Howell a Home Run on the Field, in the Classroom

By Andrew Wyder
Howell a Home Run on the Field, in the Classroom

The traits that make Ted Howell stand out on the baseball diamond for Illinois Tech are the same reasons he excels in the classroom, so it's not hard to understand why Howell became the Scarlet Hawks' first Division III Google Cloud Academic All-American.

“He’s really smart, and he’s a generous person,” Illinois Tech baseball coach Ed Zeifert says, adding: “He treats the guys on the team that way, as if they’re family. If they’re struggling in class, he’s there to help them. He’s a special human.”
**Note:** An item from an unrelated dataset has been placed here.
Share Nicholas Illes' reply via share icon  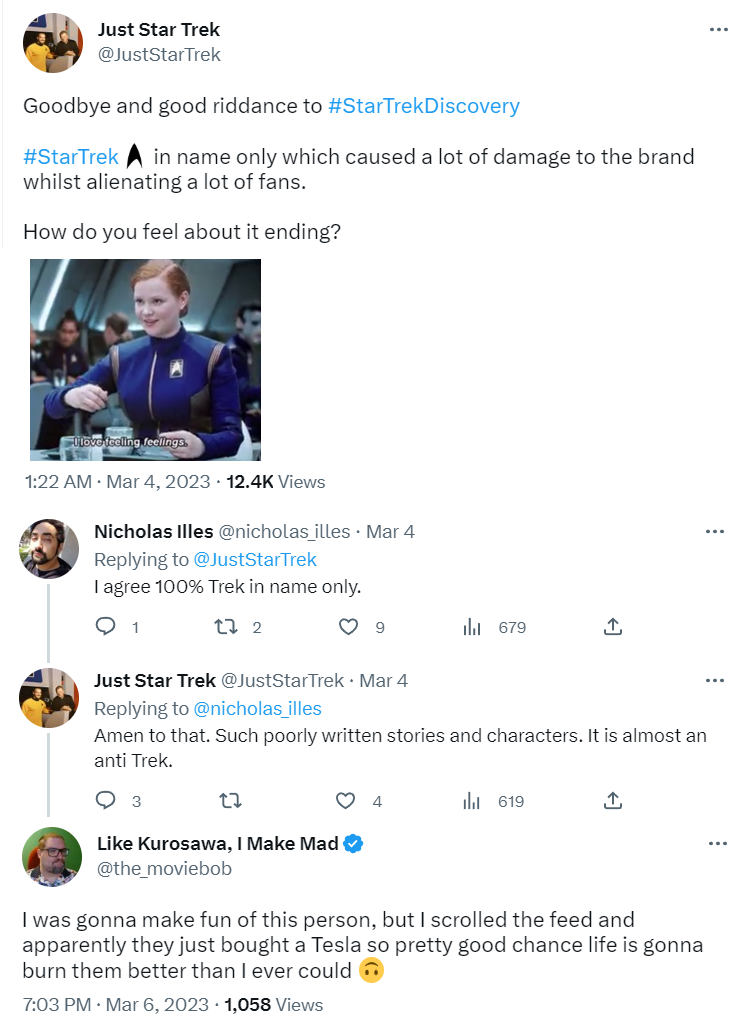pos(612,627)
Howell (ME/M.S. MAE 4th year) scored academic All-America honors after earning a 4.0 grade-point average during the 2018–19 academic year as an accelerated master's engineering student. All the while, he hit .295 with 28 RBIs and a team-best eight home runs during what Zeifert says was a breakout season last spring.

Beyond his academic activities—such as an Interprofessional Projects (IPRO) Program course that has him debating a career making medical devices to “do something that will have more of a practical impact and make people's lives better”—managing his time to ensure he stays successful in both arenas is no easy task when you consider that much of Howell's spring semester features him playing four baseball games each weekend.

“I work really hard at trying to do both of those things really, really well,” Howell says. “Obviously, in baseball you have the obligation not just to be the best you can be for yourself, but for everyone else. In there, I'm trying not to let the other guys down. In the classroom, I'm just trying to do the best I can because of the likelihood engineering is going to be my future. It feels validating to be recognized for both.”